Tuesday 27 November 2012

THE PATH TO CONSUMPTION IN CHINA

Shanghai Daily

CHINA NEEDS MORE REFORMS TO MAKE A CONSUMPTION-DRIVEN ECONOMY

Jonathan Woetzel, Lillian Li and William Cheng

Shanghai Daily, November 27, 2012

CHINA'S economy is starting to shift to a more consumption-driven and service-driven model that should help to sustain the country's growth, albeit at a slower rate, over the next decade and beyond.

Over the past two decades, the growth in China's GDP has been largely powered by investment by government and the corporate sector - primarily state-owned enterprises that retained or reinvested their relatively high returns on investment.
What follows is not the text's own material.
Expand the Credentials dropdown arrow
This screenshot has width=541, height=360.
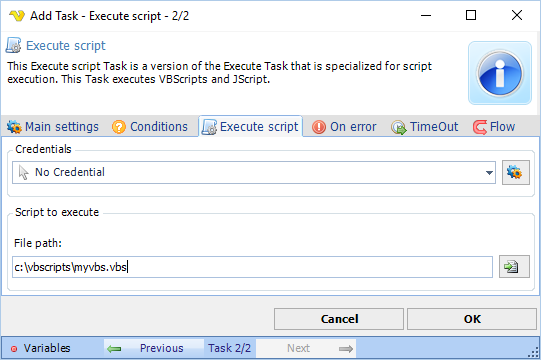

Investment has increased at such a fast rate that although household income has risen consistently over the period since 1990, as a percentage of GDP, it has fallen from 70 percent in 1990 to 57 percent in 2011. However, our projections suggest that within the next five years, the household income share of GDP will start to rebound.

Three drivers
We see three drivers for this acceleration in household income growth.
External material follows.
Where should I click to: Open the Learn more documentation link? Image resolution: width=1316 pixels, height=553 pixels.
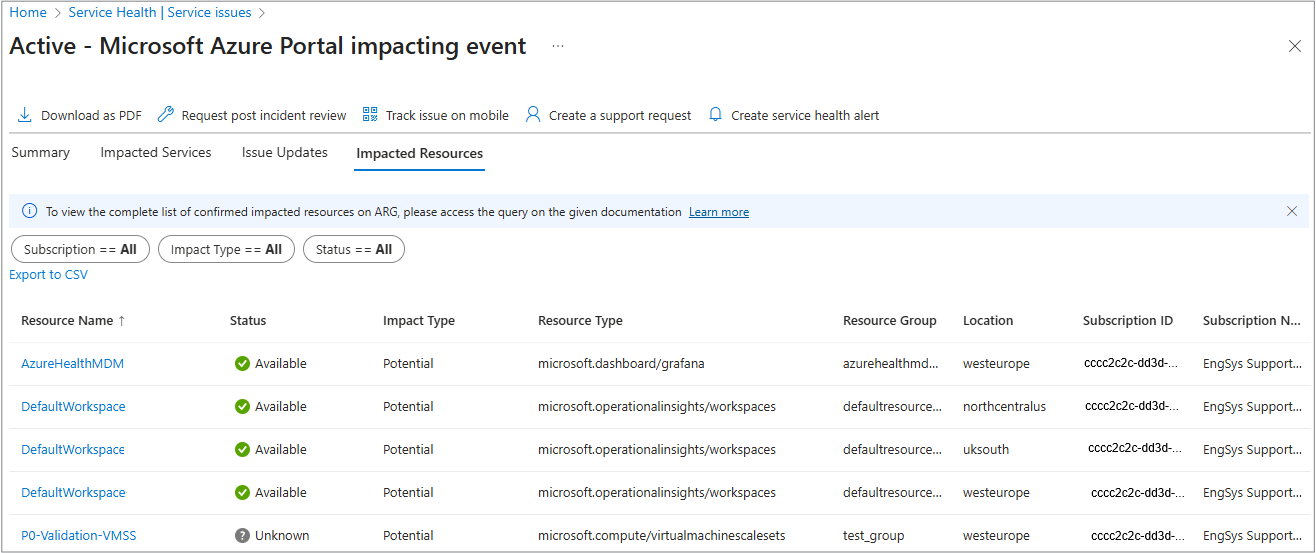pyautogui.click(x=718, y=212)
First, wages are likely to rise due to government policies and structural changes in the labor market. Policy makers have set a clear target that per capita disposable income should rise at least as fast as GDP in the 12th Five-Year Plan. The main steps are focused on increasing minimum wages and the reference wage.

Supply and demand dynamics are pushing in the same direction as government policy. China's labor pool is shrinking due to demographics and a reduced flow of migrant labor from rural areas, and this is exerting upward pressure on wages.